Text segment
____

44. They Fall For It Every Time
I work at a beach and people always complain about the seaweed that washes up, and they believe me when I say that there’s a seaweed filter in the jetty (which is a formation of huge rocks jetting out into the ocean to collect sand on one side) and that it was broken and it, instead of sucking the seaweed in, it’s shooting it out and the part that would fix it comes from Japan and it’s going to be fixed in three weeks. Tourists believe this every time.
43. They Went To The Wrong Cathedral
I live near the city of Wells in Somerset, famous for its lovely cathedral. Often you see tourists walking back to the coach muttering “It’s not a very big cathedral” and then you realize, from the direction they’ve walked, that they’ve actually been looking at St. Cuthbert’s church at the bottom of the city, instead of the cathedral at the top.
42. She Bought The Story
Worked at a ski area in western NC and had a lady from Florida ask me what we did with all the snow in the summertime. Told her we trucked it all into a refrigerated cave and she bought it.

____

Material shown
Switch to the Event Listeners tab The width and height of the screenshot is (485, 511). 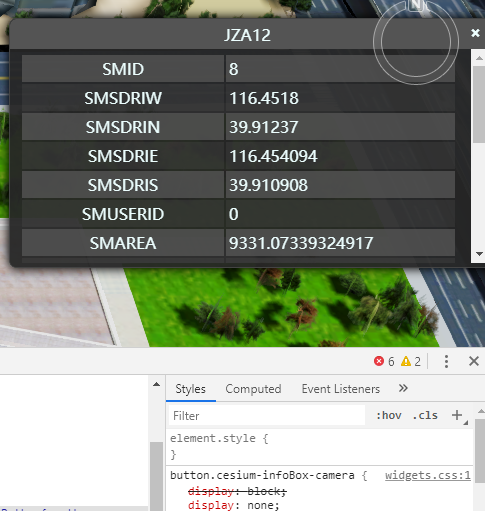tap(341, 389)
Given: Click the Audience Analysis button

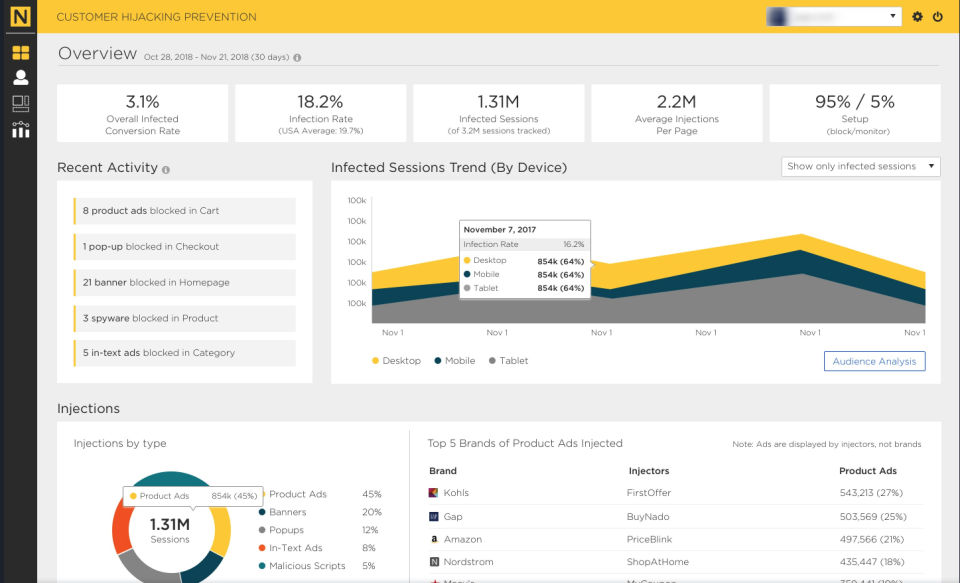Looking at the screenshot, I should (x=874, y=361).
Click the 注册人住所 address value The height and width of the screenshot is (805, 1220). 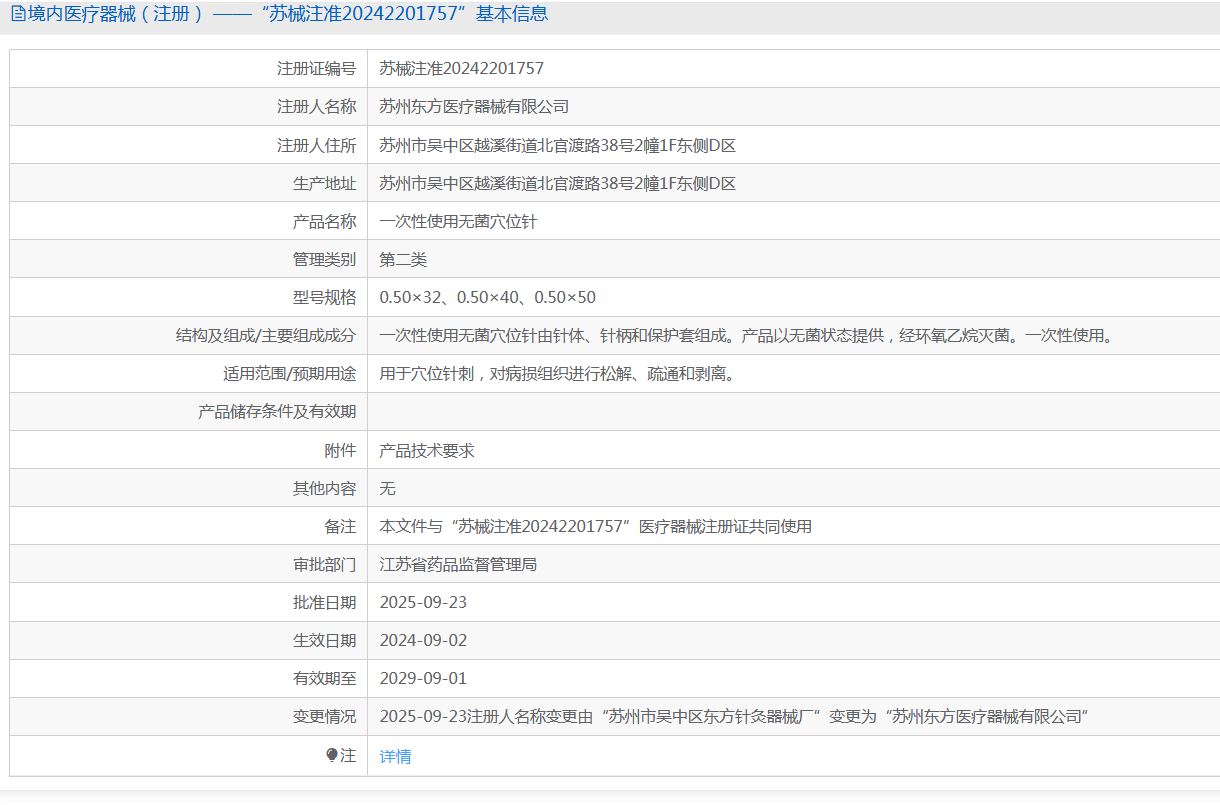click(x=558, y=145)
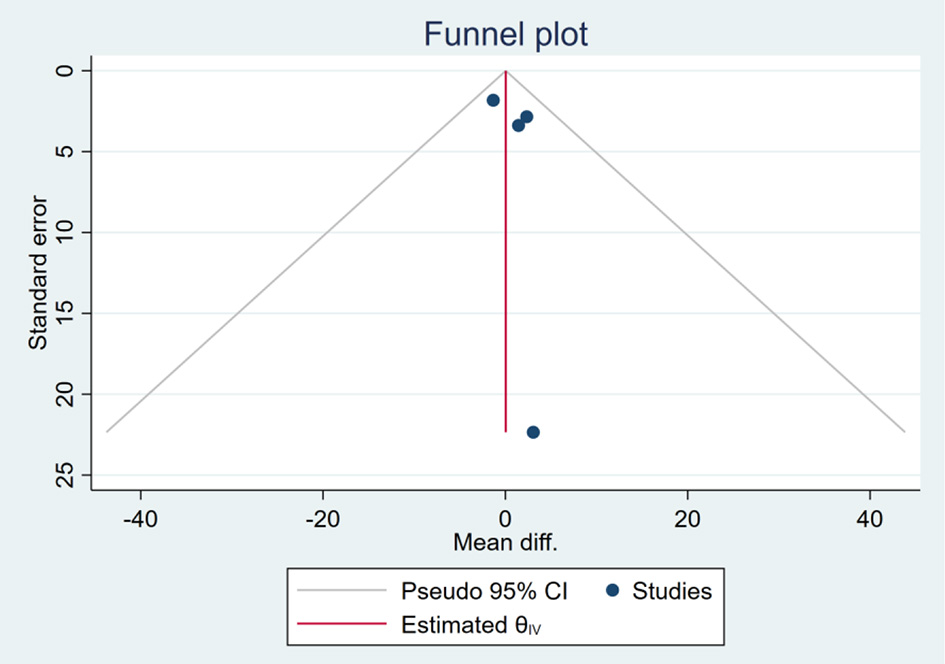945x664 pixels.
Task: Click the y-axis tick label "10"
Action: tap(66, 232)
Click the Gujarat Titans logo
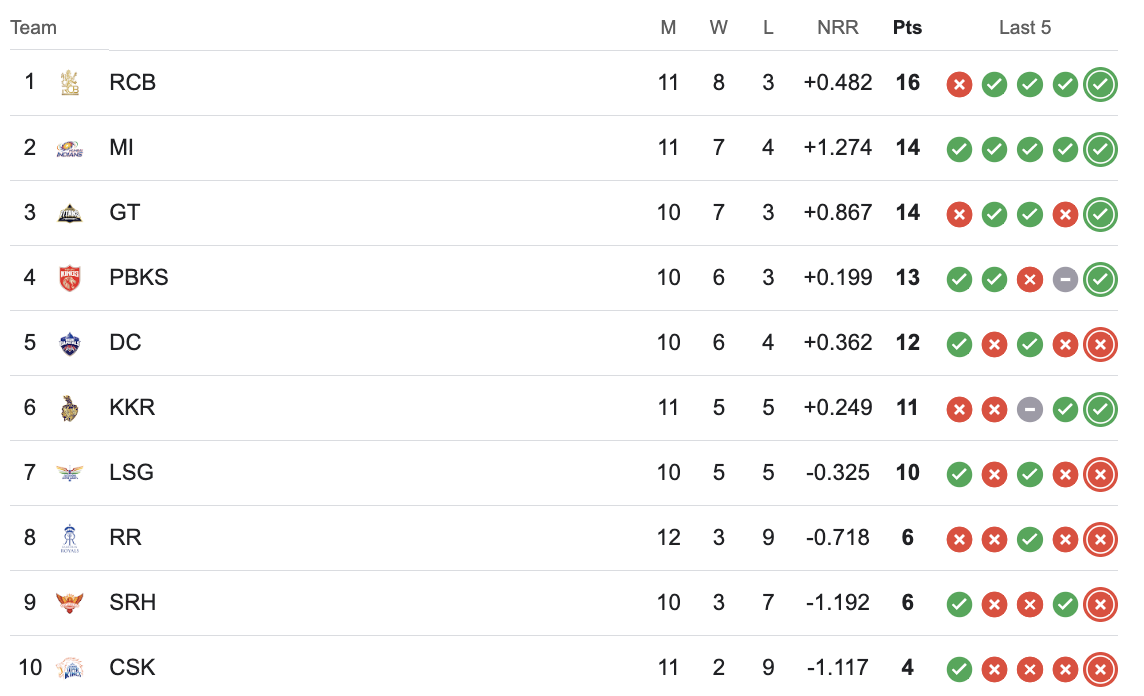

____

The tasks
1. In the tourist anecdotes, condense the paragraph beginning "I work at a beach" into a shorter version that retains its main facts.
2. According to the tourist anecdotes, which building do some visitors to Wells mistakenly look at instead of the cathedral?

Responses
1. A beach worker tells tourists who complain about washed-up seaweed that the jetty, a formation of huge rocks that collects sand, contains a seaweed filter. According to the story, the filter is broken and is shooting seaweed out instead of sucking it in. The replacement part comes from Japan, and the filter will be fixed in three weeks. Tourists believe this every time.

2. St. Cuthbert's church, at the bottom of the city.